• **WHAT YOU SHOULD DO**:
Filter the records for "Cheats" and keep each line that has it.

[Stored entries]
[Start of Attachment]
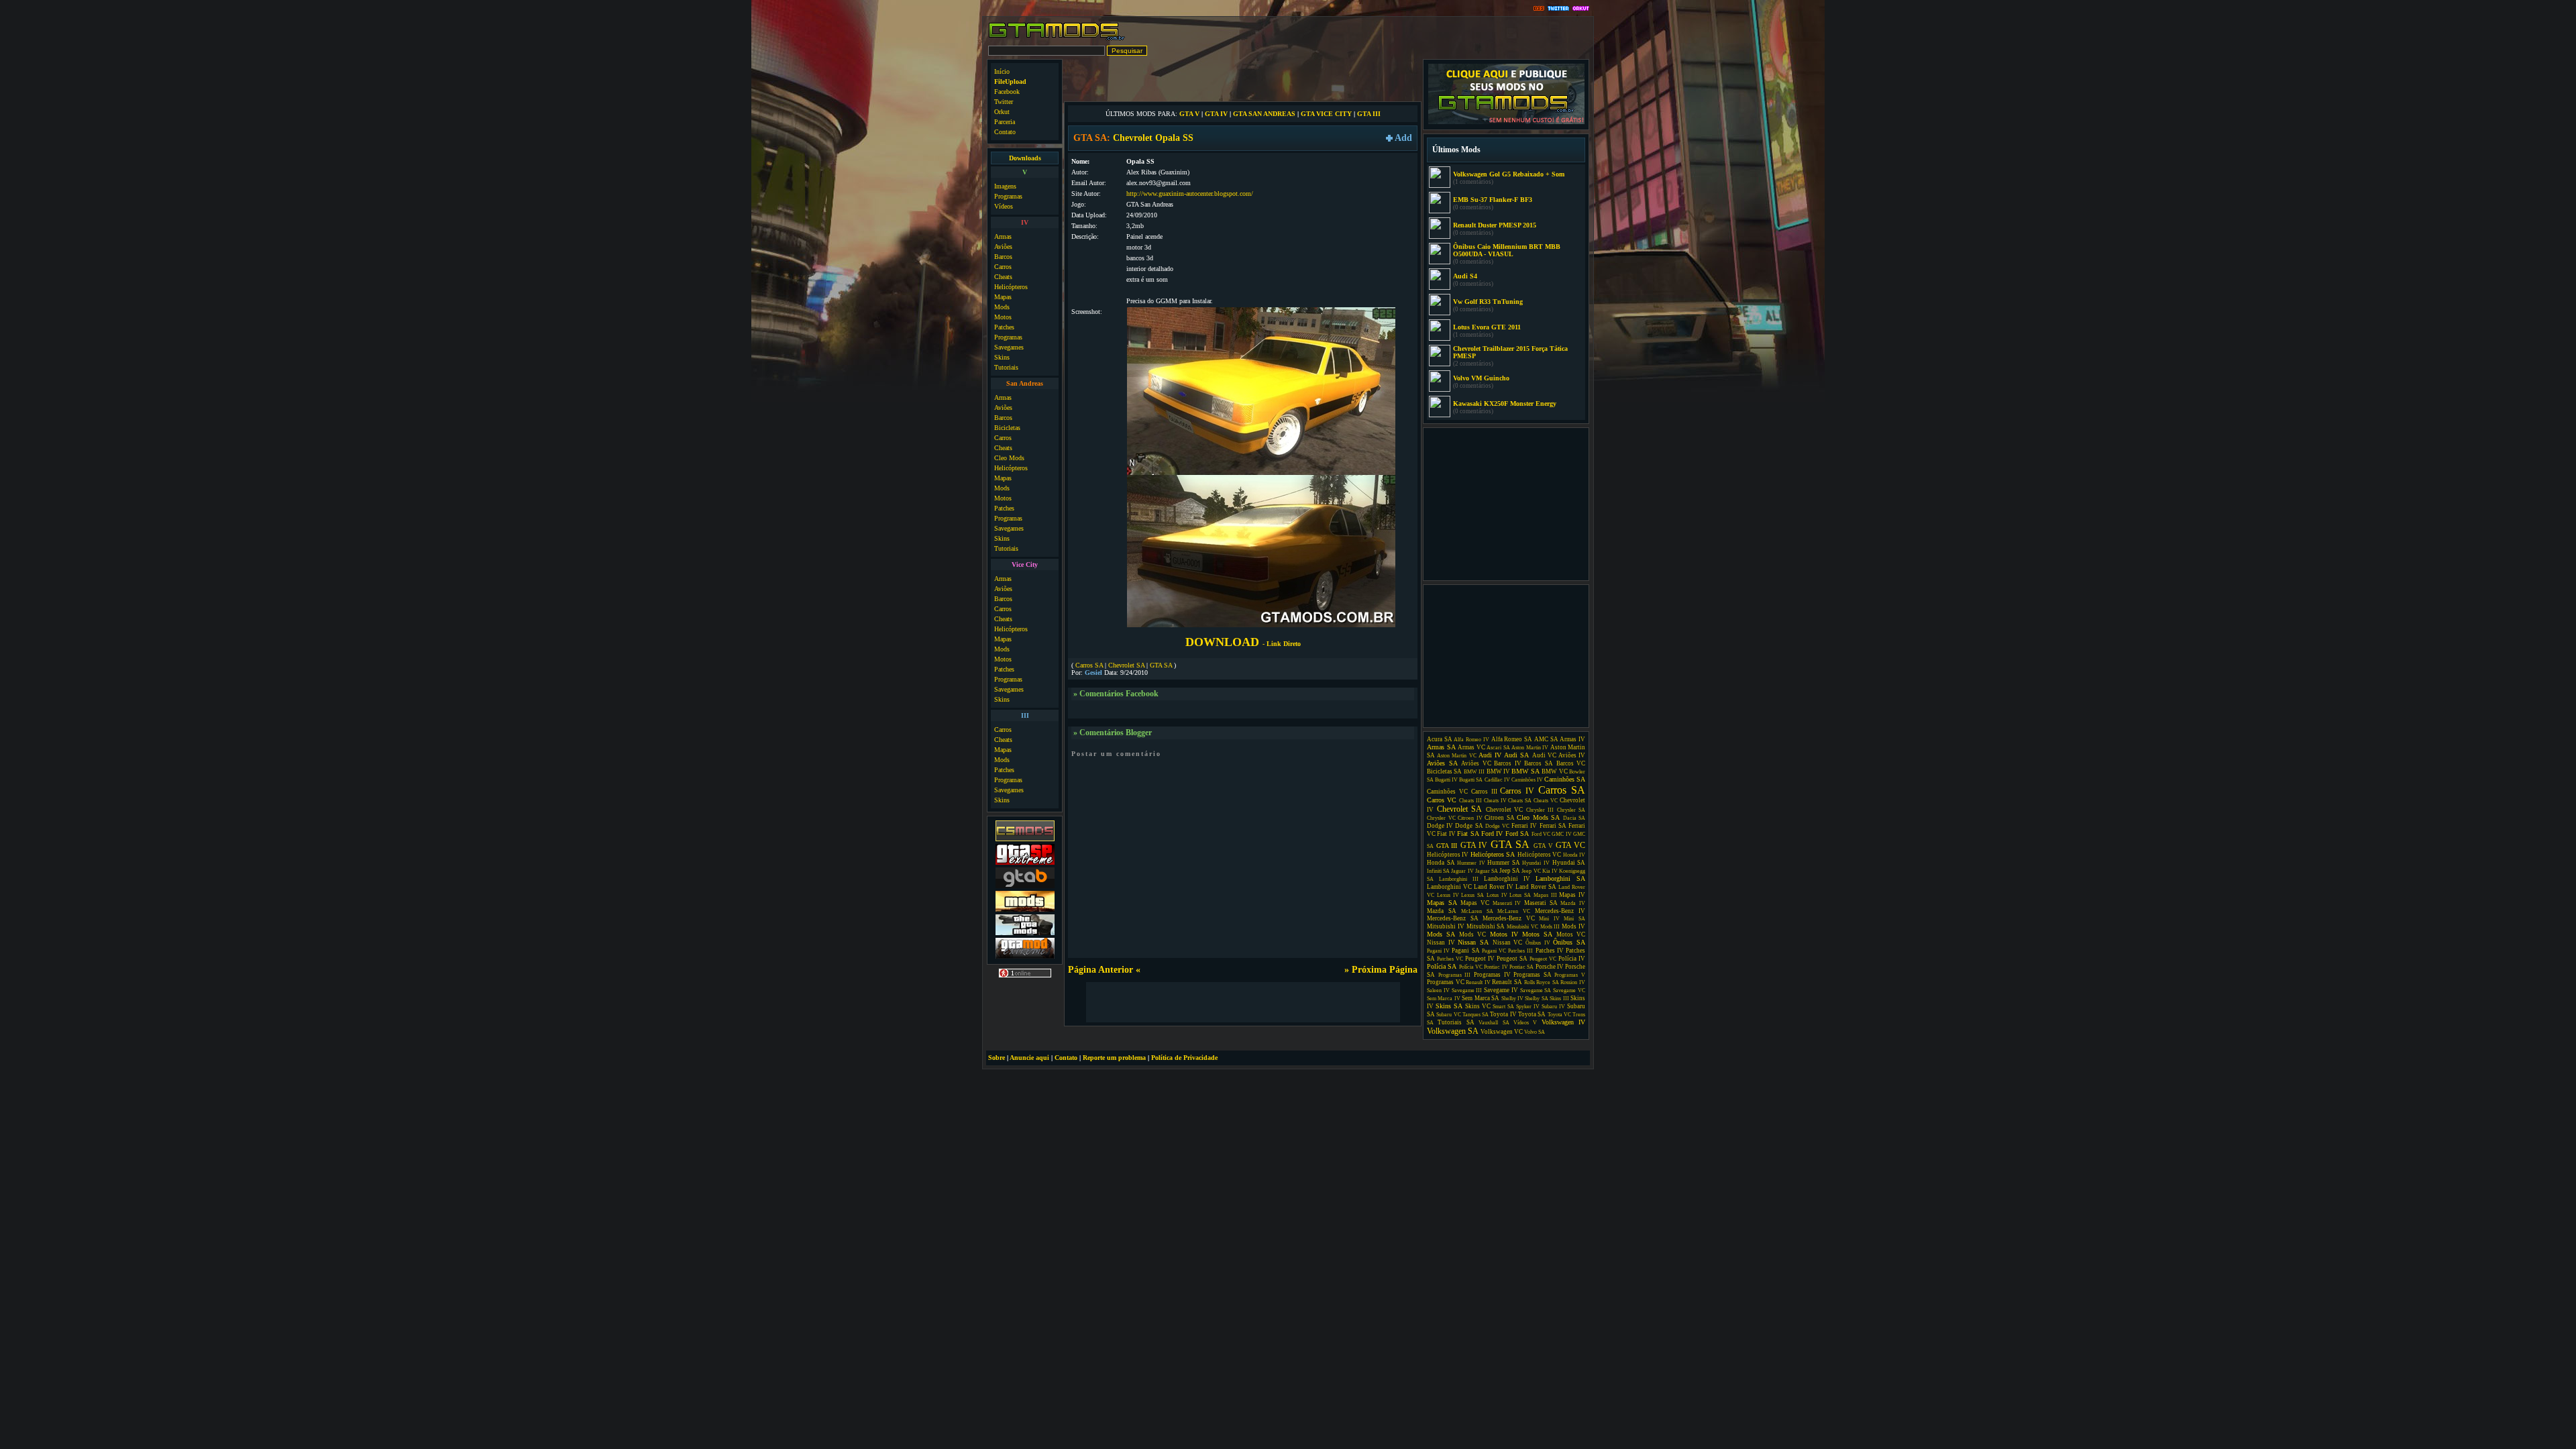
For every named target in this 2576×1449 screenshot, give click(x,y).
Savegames (1009, 347)
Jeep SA (1509, 870)
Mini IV (1549, 919)
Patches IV (1550, 950)
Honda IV (1574, 855)
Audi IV (1490, 755)
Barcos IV (1507, 763)
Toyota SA (1532, 1014)
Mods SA (1441, 934)
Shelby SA (1536, 999)
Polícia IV (1571, 958)
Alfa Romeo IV (1471, 740)
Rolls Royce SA (1541, 982)
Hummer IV (1471, 863)
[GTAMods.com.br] (1057, 38)
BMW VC (1554, 771)
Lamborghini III (1459, 879)
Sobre (996, 1057)
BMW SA (1525, 771)
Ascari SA (1498, 748)
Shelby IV (1512, 999)
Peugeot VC (1542, 959)
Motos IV (1504, 934)
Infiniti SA (1438, 871)
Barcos (1003, 256)
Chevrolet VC (1504, 809)
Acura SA (1439, 739)
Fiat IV (1446, 833)
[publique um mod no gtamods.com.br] (1506, 122)
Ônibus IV (1537, 943)
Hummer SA (1503, 862)
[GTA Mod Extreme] (1025, 957)
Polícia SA (1441, 966)
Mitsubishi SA (1485, 926)
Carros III (1484, 791)
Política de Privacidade (1184, 1057)
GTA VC (1571, 845)
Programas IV (1492, 974)
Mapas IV (1572, 895)
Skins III (1559, 999)
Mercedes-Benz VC (1509, 918)
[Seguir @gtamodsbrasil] (1558, 9)
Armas (1003, 236)
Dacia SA (1574, 818)
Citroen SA (1500, 817)
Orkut (1002, 111)
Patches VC (1450, 959)
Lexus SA (1472, 895)
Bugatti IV (1446, 780)
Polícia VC (1471, 967)
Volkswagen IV (1563, 1022)
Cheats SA (1520, 801)
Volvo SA (1534, 1032)
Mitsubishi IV (1445, 926)
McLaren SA (1477, 911)
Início (1002, 71)
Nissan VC (1508, 942)
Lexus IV (1448, 895)
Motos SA (1537, 934)
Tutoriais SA (1456, 1022)
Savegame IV (1501, 990)
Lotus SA (1520, 895)
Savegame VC (1569, 990)
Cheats (1003, 276)
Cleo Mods (1009, 458)
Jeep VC (1530, 871)
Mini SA (1574, 919)
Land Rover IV (1493, 886)
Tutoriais (1006, 367)
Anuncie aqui (1029, 1057)
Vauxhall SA (1494, 1023)
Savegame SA (1536, 990)
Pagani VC (1494, 951)
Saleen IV (1438, 990)
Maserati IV (1507, 903)
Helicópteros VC (1539, 854)
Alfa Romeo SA (1511, 739)
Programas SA (1532, 974)
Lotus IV (1497, 895)
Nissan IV (1441, 942)
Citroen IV (1470, 818)
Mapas (1003, 297)
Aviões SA (1442, 763)
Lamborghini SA (1560, 878)
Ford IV (1492, 833)
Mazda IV (1572, 903)
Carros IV (1517, 791)
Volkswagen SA (1453, 1031)
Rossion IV (1572, 982)
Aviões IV (1571, 755)
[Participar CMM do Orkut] (1581, 9)
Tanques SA (1475, 1015)
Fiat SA (1468, 833)
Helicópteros (1011, 286)
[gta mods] (1025, 886)
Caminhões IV (1527, 780)
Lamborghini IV (1507, 878)
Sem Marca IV (1443, 999)
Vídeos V (1525, 1023)
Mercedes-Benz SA (1453, 918)
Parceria (1004, 121)
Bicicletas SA (1444, 771)
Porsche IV (1550, 966)
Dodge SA (1469, 825)
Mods (1002, 307)
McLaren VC (1513, 911)
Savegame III (1467, 990)
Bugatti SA (1471, 780)
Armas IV (1572, 739)
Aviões (1003, 246)
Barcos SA (1538, 763)
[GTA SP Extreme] (1025, 863)
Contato (1005, 132)
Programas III (1454, 975)
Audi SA (1516, 755)
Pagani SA (1465, 950)
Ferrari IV (1524, 825)
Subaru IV (1553, 1007)
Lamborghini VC (1449, 886)
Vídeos (1003, 206)
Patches (1004, 327)
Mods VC (1472, 934)
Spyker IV (1528, 1007)
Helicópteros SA (1492, 854)
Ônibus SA (1569, 942)
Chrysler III (1540, 810)
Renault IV (1478, 982)
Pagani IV (1438, 951)
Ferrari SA (1553, 825)
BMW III (1474, 772)
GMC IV (1561, 834)
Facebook (1007, 91)
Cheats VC (1546, 801)
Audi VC (1544, 755)
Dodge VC (1497, 826)
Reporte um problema (1114, 1057)
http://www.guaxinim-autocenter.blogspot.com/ (1189, 193)
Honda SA (1441, 862)
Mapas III (1545, 895)
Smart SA (1503, 1007)
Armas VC (1471, 747)
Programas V (1569, 975)
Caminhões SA (1564, 779)
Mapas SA (1442, 902)
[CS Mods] (1025, 839)
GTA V (1189, 113)
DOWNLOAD (1243, 642)
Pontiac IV (1495, 967)
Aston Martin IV (1529, 748)
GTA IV (1216, 113)
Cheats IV (1495, 801)
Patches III (1520, 951)
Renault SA (1507, 982)
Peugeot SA (1512, 958)
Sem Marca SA (1480, 998)
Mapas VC (1474, 903)
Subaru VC (1448, 1015)
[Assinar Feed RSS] (1539, 9)
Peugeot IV (1480, 958)
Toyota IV (1503, 1014)
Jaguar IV (1462, 871)
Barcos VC (1571, 763)
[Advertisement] (1243, 79)
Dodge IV (1440, 825)
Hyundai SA (1569, 862)
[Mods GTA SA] (1025, 910)
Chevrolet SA (1126, 665)
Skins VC (1478, 1006)
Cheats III (1470, 801)
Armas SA (1441, 747)
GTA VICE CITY (1326, 113)
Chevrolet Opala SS (1153, 138)
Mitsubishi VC (1522, 927)
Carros (1003, 266)
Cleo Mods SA (1538, 817)
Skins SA (1449, 1006)
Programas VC (1445, 982)
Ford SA (1517, 833)
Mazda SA (1441, 911)
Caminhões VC (1447, 791)
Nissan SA (1473, 942)
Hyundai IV (1536, 863)
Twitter (1003, 101)
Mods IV (1573, 926)
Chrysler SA (1571, 810)
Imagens (1005, 186)
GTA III (1369, 113)
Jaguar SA (1486, 871)
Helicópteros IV (1447, 854)
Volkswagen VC (1502, 1031)
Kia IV (1550, 871)
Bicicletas (1007, 427)
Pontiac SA (1521, 967)
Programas (1008, 196)
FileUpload (1010, 81)
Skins (1002, 357)
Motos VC (1570, 934)
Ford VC (1541, 834)
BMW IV (1498, 771)
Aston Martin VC (1456, 756)
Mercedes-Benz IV (1560, 911)
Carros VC (1441, 800)
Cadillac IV (1497, 780)
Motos (1003, 317)
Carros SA (1089, 665)
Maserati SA (1541, 903)
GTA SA (1161, 665)
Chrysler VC (1441, 818)
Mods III (1550, 927)
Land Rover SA (1535, 886)
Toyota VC (1559, 1015)
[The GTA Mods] (1025, 933)
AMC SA (1546, 739)
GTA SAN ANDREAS (1264, 113)
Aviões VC (1476, 763)
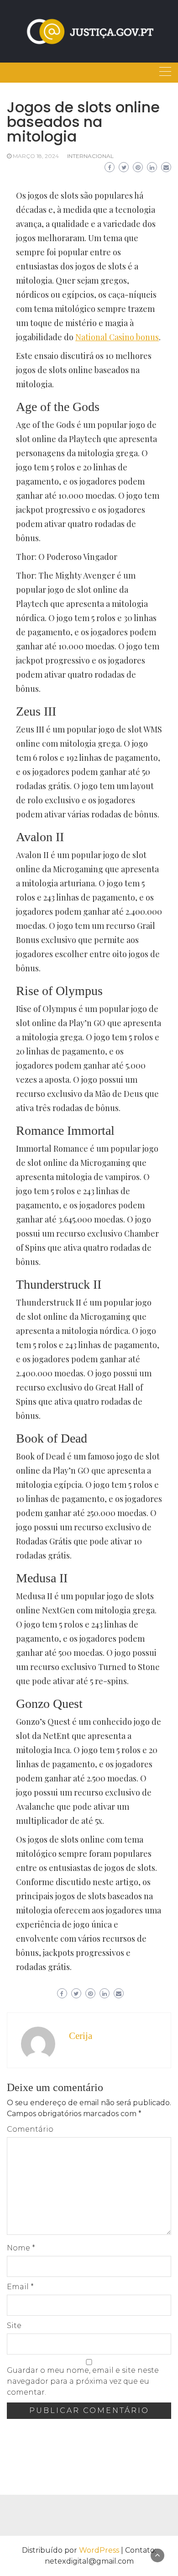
[End of Attachment]
• **TASK RESPONSE**:
Cheats SA (1520, 801)
Cheats (1003, 276)
Cheats VC (1546, 801)
Cheats IV (1495, 801)
Cheats III (1470, 801)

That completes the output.